#### TASK INPUT
# # # # # # #
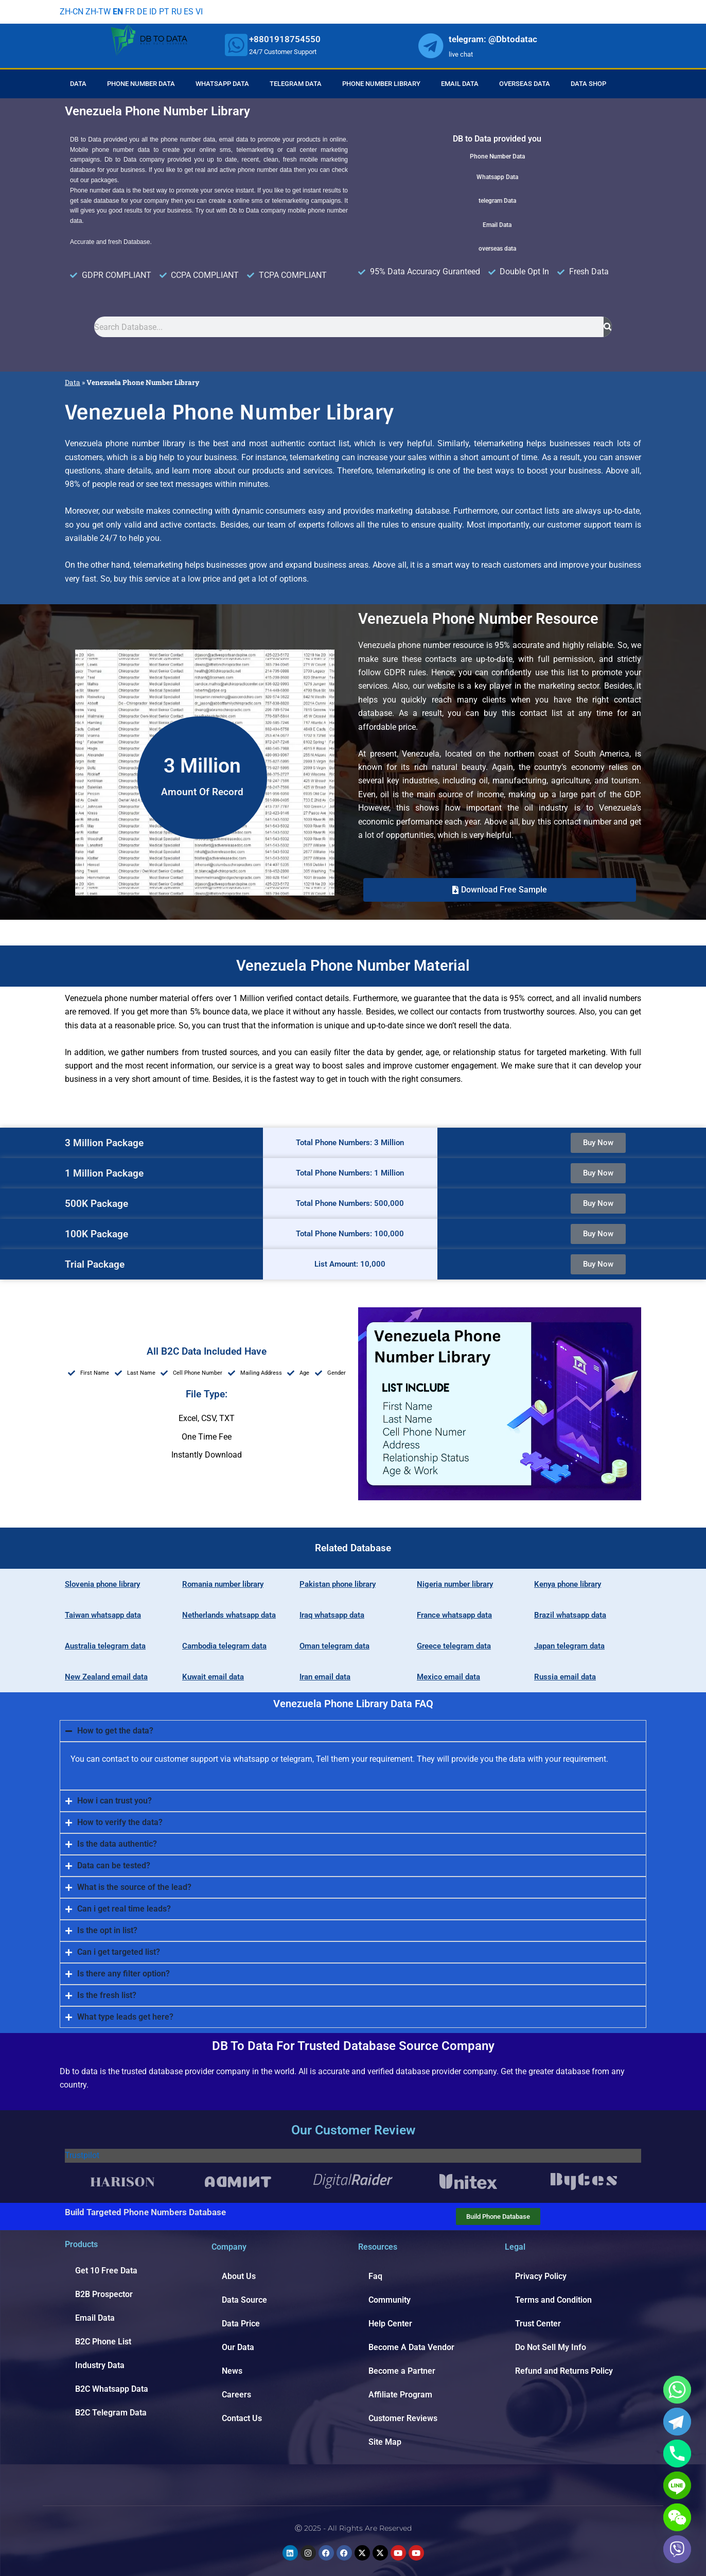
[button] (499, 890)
# # # # # # #
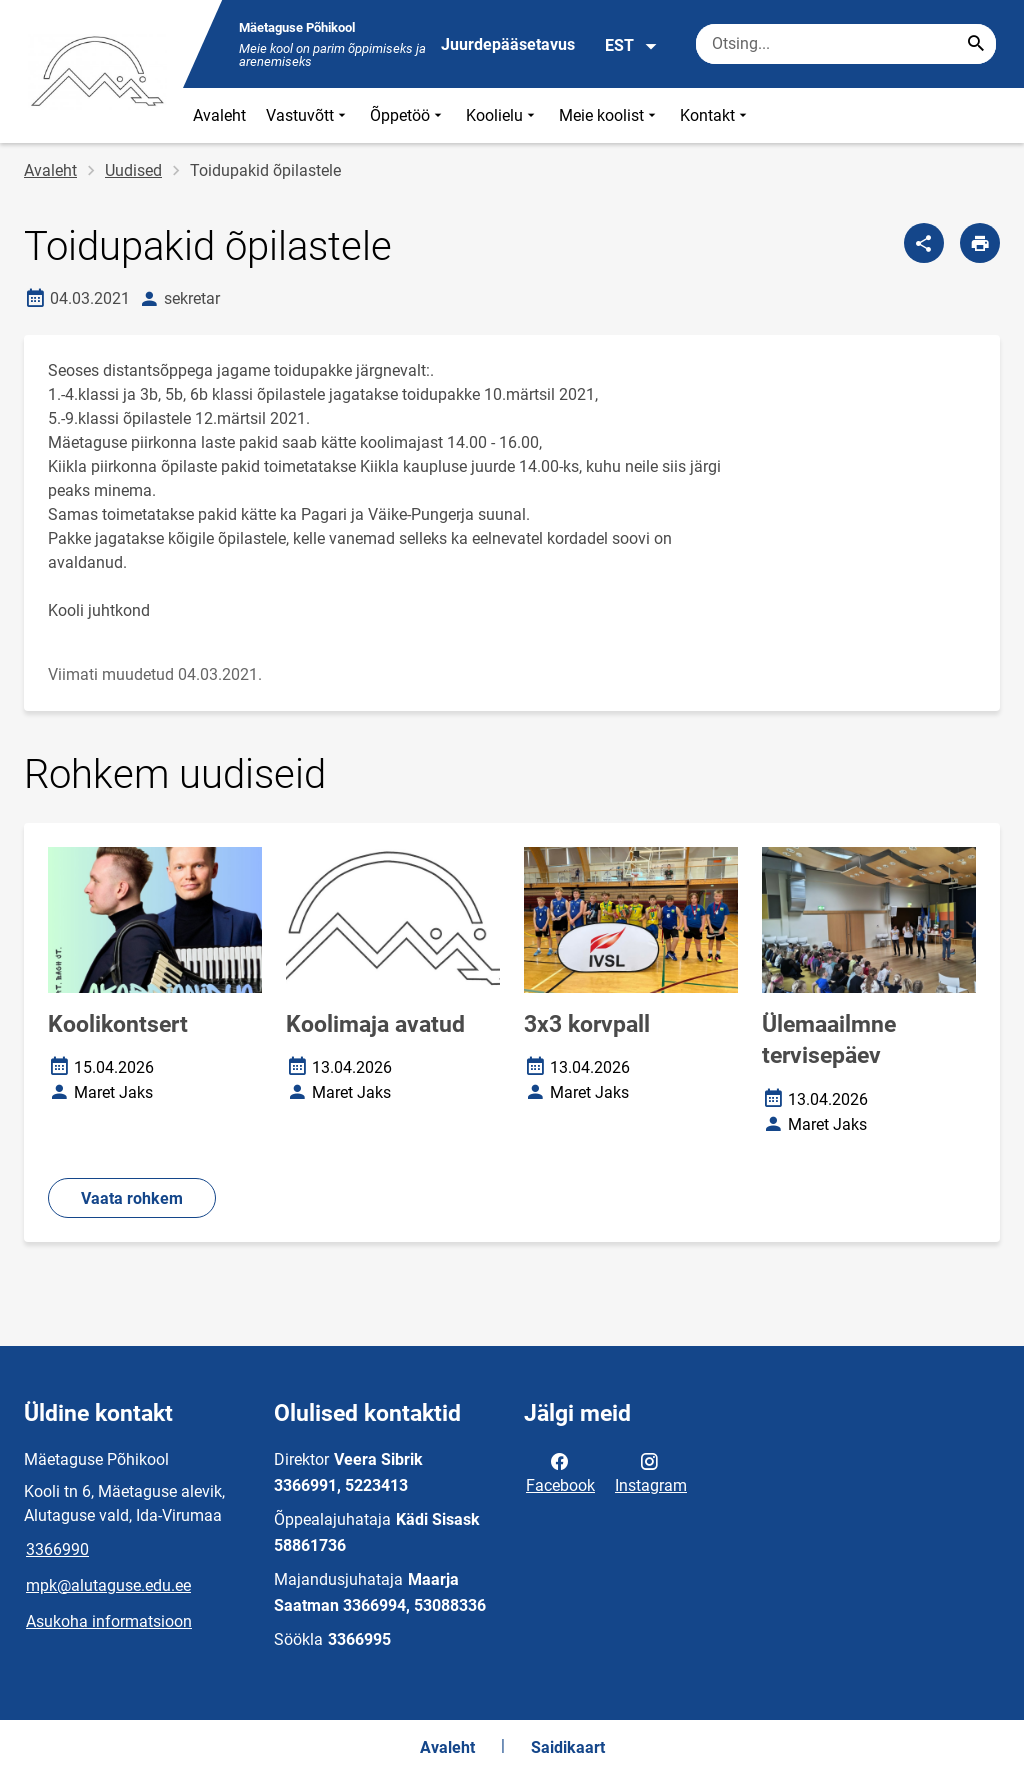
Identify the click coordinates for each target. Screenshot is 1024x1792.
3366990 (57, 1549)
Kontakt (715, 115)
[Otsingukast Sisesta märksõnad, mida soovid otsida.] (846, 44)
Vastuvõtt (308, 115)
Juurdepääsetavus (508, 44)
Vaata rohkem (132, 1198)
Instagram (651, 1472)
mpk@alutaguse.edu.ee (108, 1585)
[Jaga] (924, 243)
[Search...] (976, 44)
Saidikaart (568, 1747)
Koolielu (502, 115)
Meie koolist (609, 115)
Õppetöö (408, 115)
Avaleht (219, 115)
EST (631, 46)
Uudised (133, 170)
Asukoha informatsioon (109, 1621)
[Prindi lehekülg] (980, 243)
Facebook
# # # # # # #
#### TASK REQUIREMENTS
Please give only the number of rows above that contain the word "mida".

#### RESPONSE FOR THIS EXERCISE
1